YOUR INSTRUCTIONS:
Starting at the line that contains "Task: Select the" and stopping at the line that contains "Given: Expand the", restate each line of the records below exactly. Omit the pictures.
|---|
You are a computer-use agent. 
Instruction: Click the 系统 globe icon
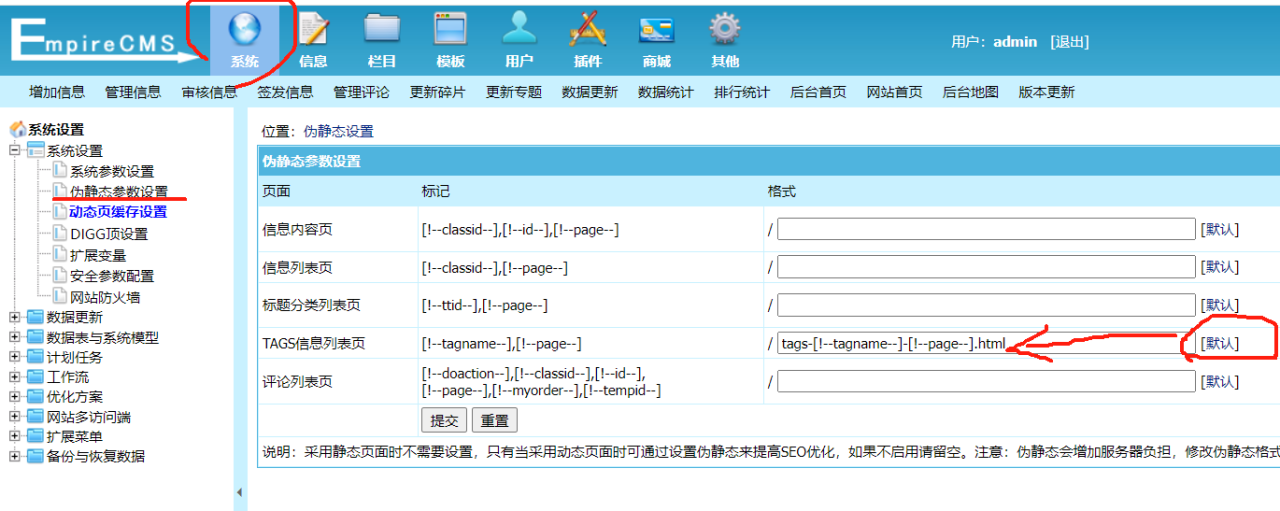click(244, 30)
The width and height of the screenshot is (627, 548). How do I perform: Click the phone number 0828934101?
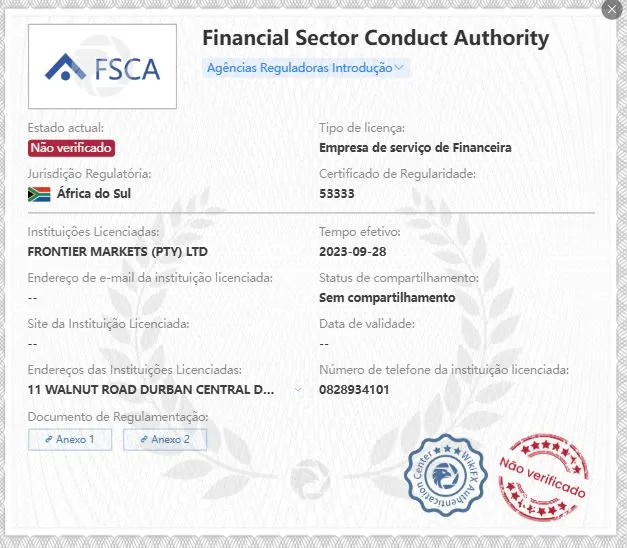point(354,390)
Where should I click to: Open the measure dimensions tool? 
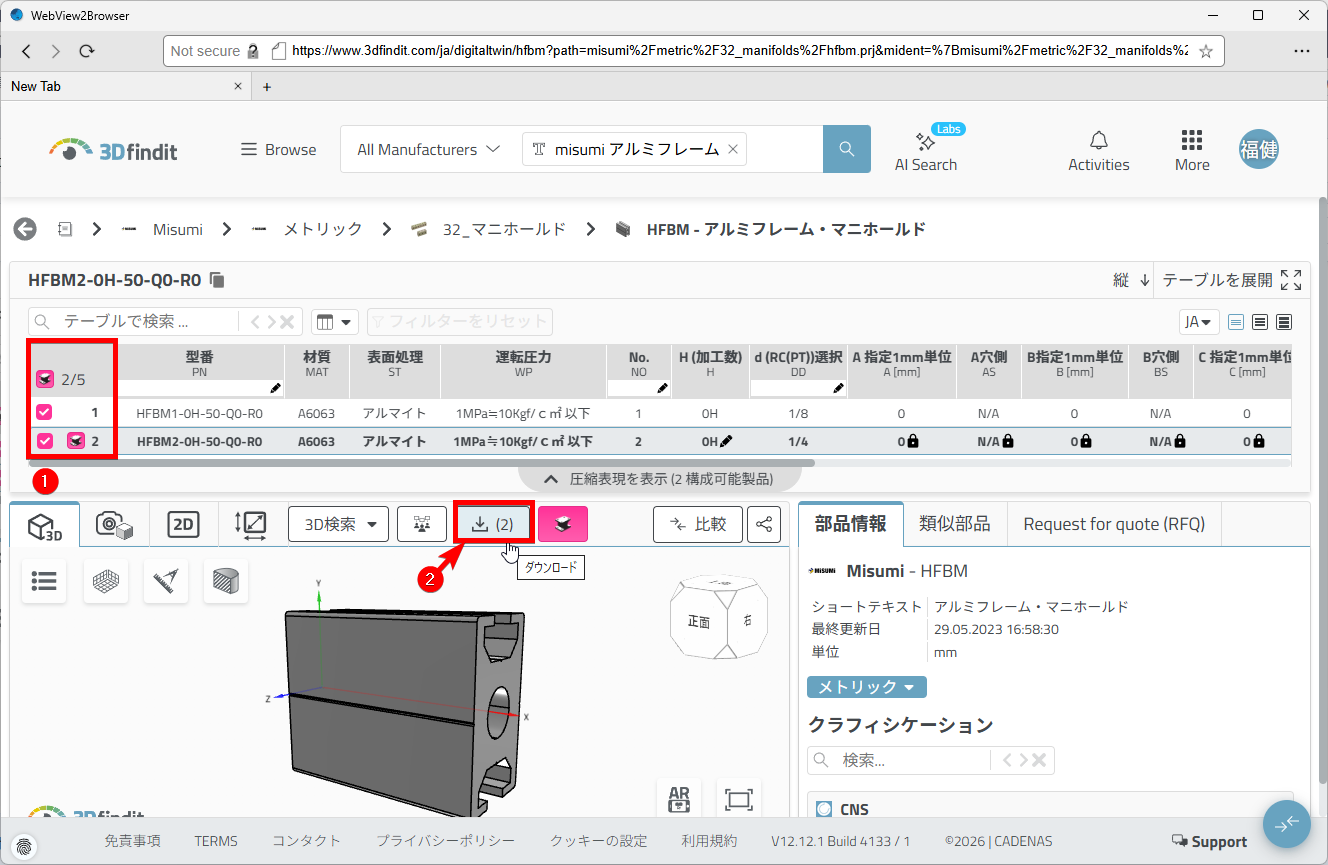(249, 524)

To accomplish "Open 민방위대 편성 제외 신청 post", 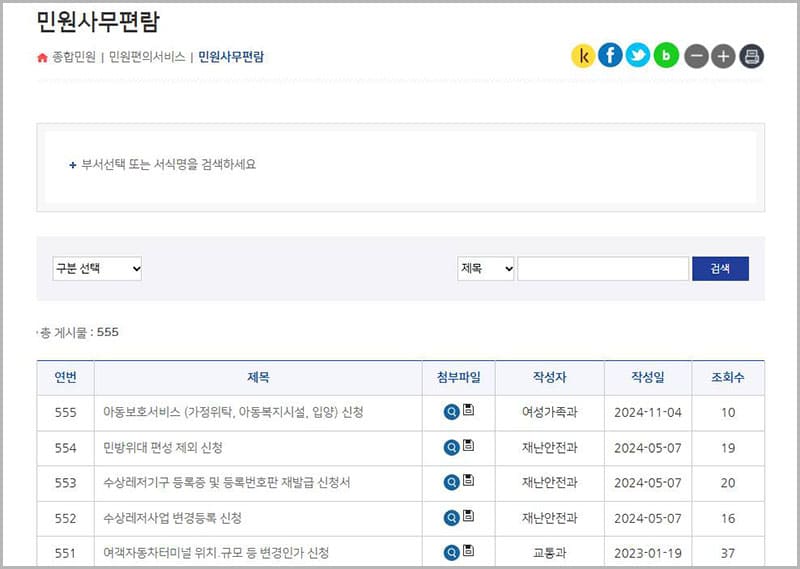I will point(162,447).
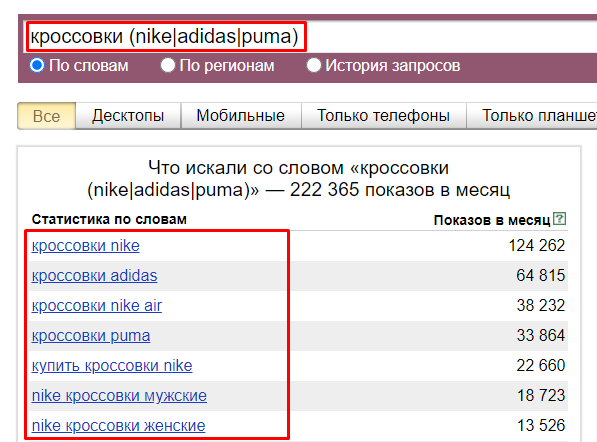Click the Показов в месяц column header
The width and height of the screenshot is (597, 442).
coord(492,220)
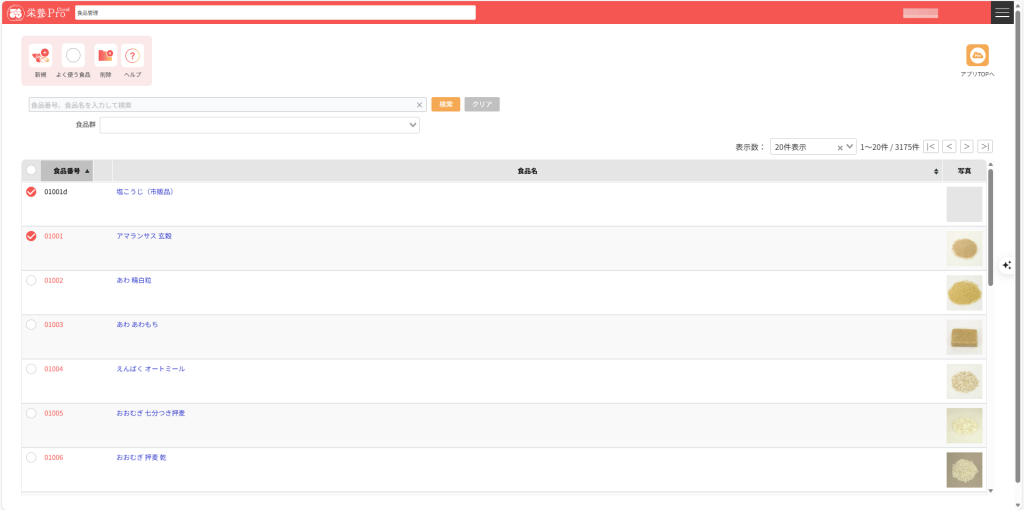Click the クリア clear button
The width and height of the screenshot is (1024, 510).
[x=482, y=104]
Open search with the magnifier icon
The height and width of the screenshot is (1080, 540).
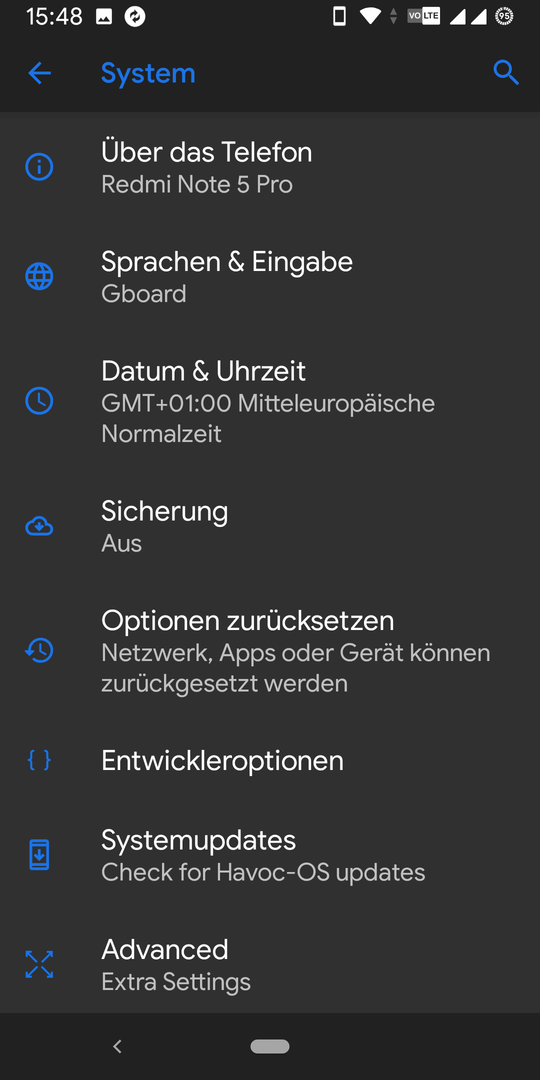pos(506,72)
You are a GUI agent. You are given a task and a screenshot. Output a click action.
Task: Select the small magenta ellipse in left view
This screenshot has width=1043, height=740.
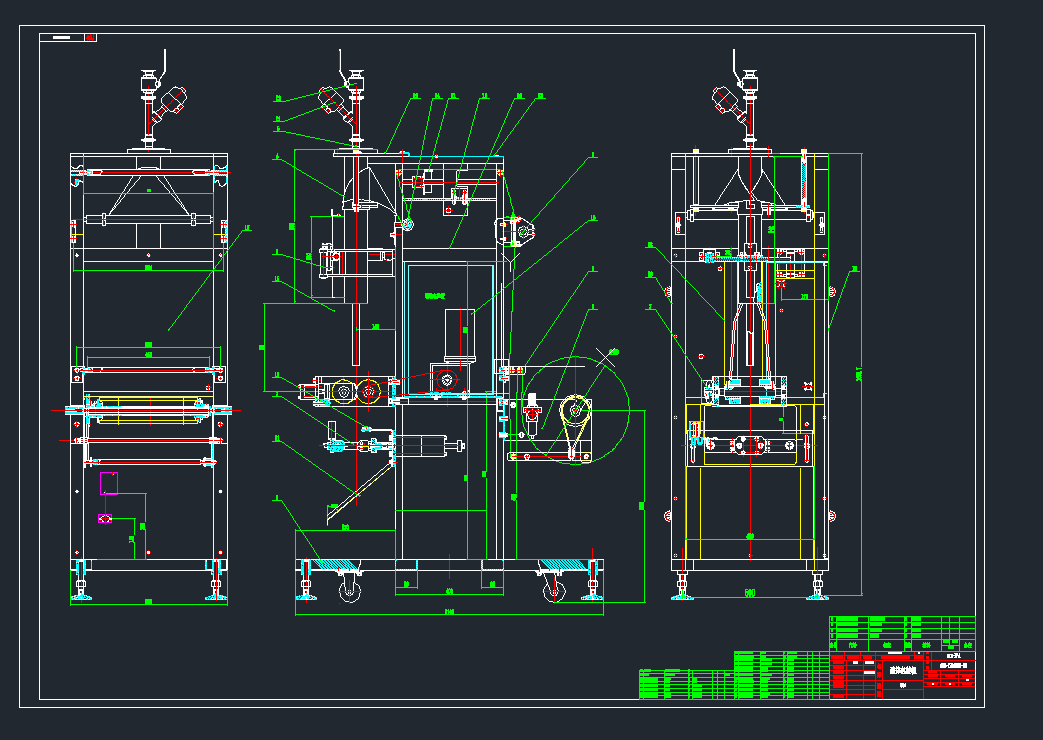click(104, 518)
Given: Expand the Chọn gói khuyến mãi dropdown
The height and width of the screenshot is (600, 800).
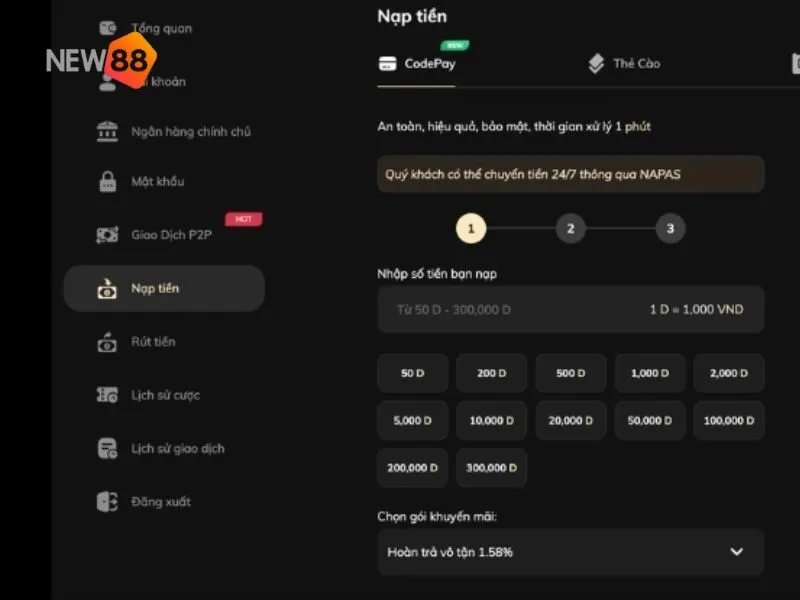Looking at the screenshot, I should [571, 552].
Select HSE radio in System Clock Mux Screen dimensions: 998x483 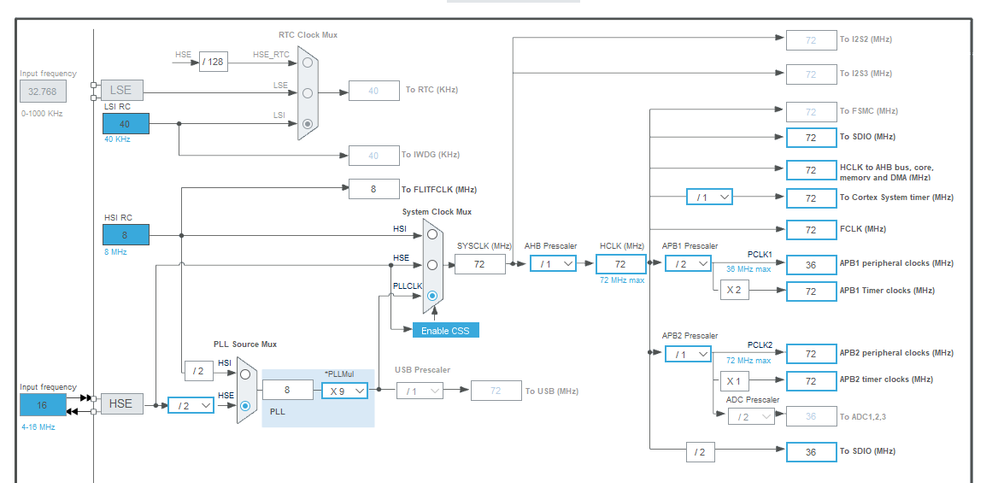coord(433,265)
|---|
ANSWER BOX:
Task: Select the small magenta ellipse in left view
This screenshot has width=1043, height=740.
click(104, 518)
Given: Expand the Chọn gói khuyến mãi dropdown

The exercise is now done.